Когда совсем стемнело, Пол еще раз проверил, хорошо ли привязана к его животу папка с бумагами. Она была завернута в брезент, но он все равно был уверен, что бумаги намокнут, хотя Юнче уверяла его в обратном. Палуба была пуста, только на корме маячила высокая фигура. Пол понял, что это Абрек. Командир не обернулся на их шаги. Юнче показала, откуда он должен спуститься в воду.
Пол схватился за фальшборт и повис. Сознание вдруг обрело небывалую ясность, чувства обострились. Он даже услышал, как сопит Абрек. Пол передернулся и посмотрел вниз. Вода как вода, но как ее много для Пола...
Сознание выдумало последний вопрос, чтобы оттянуть прыжок:
- Почему вы не остались в Гермесе и не попробовали добраться до нас? скороговоркой сказал Пол.
- Все иностранные газеты далеко от Гермеса. По великодержавским дорогам давно уже ничего не ходит и не бегает без ведома ВСБ. Как бы я добралась до них? Один из моих товарищей пытался...
Пол посмотрел ей в глаза, пытаясь подобрать слова прощания, как-то ободрить себя и девушку. Но перед ним была не девушка, а странное и опасное существо с жестоким блеском в глазах. Существу было наплевать на Пола. Существу было наплевать на детство и юность Пола, и на его родителей и друзей. Ему было не наплевать лишь на одно: найдут ли эти документы, что у Пола под одеждой, своего читателя. И что будет потом. И неважно, замерзнет Пол или нет. Документы могут найти и на трупе, который выловят с пограничных катеров! И Пол не стал прощаться. Он лишь позволил себе негромко сказать - то ли для себя, то ли для кого-то еще, но не для Юнче:
- Никак не могу привыкнуть к этому подлому мирку, в котором они живут... Словно кто-то выдумал его, взял из головы самым подлым образом именно в тот момент, когда все были счастливы. Хорошее кончилось, пришла смерть, пришел хаос...
Но они и сам не понял, почему у него вырвались эти слова. Юнче услышала.
- Если этот мирок выдуман, то у него должен быть образец, который ничуть не лучше! - нетерпеливо сказала она, оглянувшись на Абрека. Глупости, мистер, глупости... Быстрее!

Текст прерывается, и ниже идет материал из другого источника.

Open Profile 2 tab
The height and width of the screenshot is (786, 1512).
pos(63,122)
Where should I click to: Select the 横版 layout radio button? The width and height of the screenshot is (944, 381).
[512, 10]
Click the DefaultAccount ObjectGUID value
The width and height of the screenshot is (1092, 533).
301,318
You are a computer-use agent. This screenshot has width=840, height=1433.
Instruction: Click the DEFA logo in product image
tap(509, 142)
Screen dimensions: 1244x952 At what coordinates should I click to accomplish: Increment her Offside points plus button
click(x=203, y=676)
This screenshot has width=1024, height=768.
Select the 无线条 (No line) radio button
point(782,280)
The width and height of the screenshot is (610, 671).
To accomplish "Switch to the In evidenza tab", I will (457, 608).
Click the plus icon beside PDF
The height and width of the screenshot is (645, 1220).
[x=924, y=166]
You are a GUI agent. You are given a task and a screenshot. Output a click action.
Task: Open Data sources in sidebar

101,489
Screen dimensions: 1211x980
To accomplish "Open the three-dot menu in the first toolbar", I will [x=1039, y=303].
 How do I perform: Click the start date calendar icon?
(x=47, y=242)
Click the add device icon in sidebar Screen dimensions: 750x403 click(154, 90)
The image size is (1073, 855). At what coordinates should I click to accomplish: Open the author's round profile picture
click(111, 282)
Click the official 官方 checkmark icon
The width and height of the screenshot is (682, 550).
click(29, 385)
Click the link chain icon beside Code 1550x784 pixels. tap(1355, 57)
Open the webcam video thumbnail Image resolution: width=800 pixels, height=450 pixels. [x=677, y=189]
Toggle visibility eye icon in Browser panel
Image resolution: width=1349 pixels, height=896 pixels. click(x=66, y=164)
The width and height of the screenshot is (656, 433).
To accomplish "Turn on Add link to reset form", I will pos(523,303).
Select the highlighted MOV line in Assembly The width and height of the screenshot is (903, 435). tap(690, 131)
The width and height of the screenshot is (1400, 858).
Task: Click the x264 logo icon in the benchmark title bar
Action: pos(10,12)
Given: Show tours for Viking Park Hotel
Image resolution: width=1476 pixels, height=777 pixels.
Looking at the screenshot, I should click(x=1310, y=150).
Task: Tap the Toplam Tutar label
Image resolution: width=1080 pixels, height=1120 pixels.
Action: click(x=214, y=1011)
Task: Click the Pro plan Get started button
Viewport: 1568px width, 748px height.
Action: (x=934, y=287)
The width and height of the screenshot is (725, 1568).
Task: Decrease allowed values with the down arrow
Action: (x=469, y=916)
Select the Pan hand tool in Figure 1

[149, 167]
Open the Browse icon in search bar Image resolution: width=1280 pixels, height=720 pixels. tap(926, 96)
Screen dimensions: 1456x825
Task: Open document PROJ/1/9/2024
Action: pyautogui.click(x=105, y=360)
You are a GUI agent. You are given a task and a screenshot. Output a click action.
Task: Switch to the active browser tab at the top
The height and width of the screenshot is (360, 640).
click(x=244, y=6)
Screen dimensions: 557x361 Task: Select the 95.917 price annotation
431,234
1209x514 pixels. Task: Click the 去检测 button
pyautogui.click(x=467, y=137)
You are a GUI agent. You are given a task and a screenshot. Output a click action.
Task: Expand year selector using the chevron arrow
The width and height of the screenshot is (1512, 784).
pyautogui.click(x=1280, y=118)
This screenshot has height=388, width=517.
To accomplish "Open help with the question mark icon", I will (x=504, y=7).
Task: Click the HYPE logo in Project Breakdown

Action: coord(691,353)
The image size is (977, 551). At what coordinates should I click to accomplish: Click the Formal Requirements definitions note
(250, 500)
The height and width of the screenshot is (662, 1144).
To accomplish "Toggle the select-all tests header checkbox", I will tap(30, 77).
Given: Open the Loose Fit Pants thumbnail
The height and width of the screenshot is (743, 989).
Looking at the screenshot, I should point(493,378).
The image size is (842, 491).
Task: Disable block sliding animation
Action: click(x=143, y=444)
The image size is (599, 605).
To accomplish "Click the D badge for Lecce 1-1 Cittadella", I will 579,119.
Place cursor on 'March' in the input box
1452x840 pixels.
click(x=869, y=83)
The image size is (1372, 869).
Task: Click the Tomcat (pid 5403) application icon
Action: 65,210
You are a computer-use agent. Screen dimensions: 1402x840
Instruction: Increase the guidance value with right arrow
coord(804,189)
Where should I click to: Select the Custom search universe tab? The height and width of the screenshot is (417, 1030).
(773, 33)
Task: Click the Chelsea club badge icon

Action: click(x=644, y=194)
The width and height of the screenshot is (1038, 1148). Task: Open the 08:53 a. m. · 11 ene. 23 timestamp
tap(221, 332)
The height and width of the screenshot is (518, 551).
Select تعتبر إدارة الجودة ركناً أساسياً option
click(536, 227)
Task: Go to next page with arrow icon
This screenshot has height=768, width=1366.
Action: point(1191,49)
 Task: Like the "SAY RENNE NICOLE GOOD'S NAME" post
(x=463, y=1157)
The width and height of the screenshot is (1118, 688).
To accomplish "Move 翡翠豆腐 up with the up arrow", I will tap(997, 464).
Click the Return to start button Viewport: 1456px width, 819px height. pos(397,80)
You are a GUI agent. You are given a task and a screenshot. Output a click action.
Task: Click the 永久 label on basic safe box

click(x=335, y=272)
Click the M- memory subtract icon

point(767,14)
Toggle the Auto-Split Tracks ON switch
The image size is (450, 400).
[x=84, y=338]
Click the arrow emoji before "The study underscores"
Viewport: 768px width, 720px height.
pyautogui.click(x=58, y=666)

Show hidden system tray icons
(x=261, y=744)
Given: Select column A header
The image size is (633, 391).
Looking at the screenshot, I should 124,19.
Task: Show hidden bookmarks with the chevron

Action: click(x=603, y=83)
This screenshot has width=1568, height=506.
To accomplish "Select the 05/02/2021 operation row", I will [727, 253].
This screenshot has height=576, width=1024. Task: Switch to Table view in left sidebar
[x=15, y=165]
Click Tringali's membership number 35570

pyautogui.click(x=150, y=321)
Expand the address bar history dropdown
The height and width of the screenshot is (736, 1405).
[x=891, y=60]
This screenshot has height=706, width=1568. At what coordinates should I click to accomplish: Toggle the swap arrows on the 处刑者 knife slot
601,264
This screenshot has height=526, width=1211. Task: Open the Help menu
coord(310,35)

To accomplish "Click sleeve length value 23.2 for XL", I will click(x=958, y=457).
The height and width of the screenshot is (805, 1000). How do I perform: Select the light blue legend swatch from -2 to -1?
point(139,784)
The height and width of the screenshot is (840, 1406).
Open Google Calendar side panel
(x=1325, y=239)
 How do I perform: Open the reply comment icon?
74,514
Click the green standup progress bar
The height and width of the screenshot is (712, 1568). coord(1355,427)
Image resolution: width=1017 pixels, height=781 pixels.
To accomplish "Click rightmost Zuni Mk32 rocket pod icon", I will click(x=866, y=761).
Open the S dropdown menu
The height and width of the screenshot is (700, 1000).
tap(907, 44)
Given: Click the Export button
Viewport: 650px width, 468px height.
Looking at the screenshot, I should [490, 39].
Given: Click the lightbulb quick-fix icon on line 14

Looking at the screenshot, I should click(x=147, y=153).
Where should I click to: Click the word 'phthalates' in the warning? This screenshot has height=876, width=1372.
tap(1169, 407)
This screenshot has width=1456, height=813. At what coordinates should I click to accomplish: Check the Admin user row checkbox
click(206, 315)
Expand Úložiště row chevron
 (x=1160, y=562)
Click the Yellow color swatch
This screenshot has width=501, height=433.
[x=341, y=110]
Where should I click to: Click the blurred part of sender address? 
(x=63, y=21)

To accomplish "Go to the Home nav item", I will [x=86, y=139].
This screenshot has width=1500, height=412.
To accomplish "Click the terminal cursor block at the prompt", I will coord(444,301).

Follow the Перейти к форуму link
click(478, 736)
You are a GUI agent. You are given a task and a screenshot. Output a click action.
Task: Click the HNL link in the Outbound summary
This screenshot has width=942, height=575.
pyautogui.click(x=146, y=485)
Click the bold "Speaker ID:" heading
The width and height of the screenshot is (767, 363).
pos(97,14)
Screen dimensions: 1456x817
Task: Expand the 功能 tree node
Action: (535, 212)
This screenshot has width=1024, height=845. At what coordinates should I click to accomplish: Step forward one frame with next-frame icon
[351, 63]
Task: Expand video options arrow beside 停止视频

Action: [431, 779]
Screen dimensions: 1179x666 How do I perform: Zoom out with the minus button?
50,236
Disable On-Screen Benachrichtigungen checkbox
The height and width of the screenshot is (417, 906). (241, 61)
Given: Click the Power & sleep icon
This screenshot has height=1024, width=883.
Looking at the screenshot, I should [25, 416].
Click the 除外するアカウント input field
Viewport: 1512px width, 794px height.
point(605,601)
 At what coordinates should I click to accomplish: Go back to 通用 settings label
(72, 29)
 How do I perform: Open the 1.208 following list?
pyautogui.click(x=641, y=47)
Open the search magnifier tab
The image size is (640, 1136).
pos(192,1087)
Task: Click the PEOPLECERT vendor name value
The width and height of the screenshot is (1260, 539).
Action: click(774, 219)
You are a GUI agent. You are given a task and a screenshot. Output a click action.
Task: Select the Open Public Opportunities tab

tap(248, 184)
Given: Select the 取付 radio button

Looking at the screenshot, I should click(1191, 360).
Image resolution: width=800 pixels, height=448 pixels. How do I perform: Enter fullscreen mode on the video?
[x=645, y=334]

Вас толкнуть?
И Пол, бросив быстрый взгляд на окаменевшую спину капитана, на нелепый окраинский флаг, который в сумерках был едва различим, на каюту, где он провел сутки, и прыгнул.
Вода хлынула ему в уши, и он, конечно, не слышал, как существо с блеском в глазах пожелало ему доброго пути и благословило. Его, а не документы!
МУСОР НА ДОРОГЕ И ПЫЛЬ
Вези меня, мое везенье
Неси меня, несясь весенне
Всплеснет сиренью воскресенье
Так весело придет она!
Или не весело? Я теперь не знаю. Единственная моя сила, воображение, отказывается работать. Что же со мной? Устал от стрельбы в голове? Так она не только в голове, она вокруг. Столько ненависти! Столько мусора...
Люди лают и бросаются друг на друга.
Однажды приехал застенчивый иногородний гость. Как с плаката "скромность украшает человека". Собрались. Ввосьмером отведали розовой дряни. И пошли мы с ним за нормальной дрянью, чтобы запить.
- Знаешь, - вдруг интимно произнес он, - люди бывают разные. Про меня такие вещи рассказывают. Такие вещи!..
- Кто рассказывает?
- Даже совсем незнакомые люди. На одной презентации... Там меня видели издалека, а потом стали всем говорить, что у меня нет чувства юмора.
- Да?
- Да. И что со мной надо поосторожней. Представляешь? Самое интересное, что, знакомые со мной нормально общаются, а чужие люди слухи распускают. Обидно.
- Пожалуй.
- Так вот, - неожиданно голос его окреп, даже приобрел чуть металла, так вот, если я еще узнаю про какого-нибудь человека, что он называет меня сложным - якобы он с первого взгляда меня раскусил - тогда дам в репу.
- Что?
- Ну, в тыкву. По морде, значит.
И он смерил меня взглядом.
Хорошо посидели, родилось много добра. Кто-то трахался. Кто-то разлил бульон. А я пришел домой и подумал: что, интересно, должно быть в человеке, если незнакомые люди начинают обсуждать его недостатки? В недостатках ли дело, или, может, в заметности, знаковости этой личности? Не везет заметным, не везет. Нервные клетки восстанавливаются медленно.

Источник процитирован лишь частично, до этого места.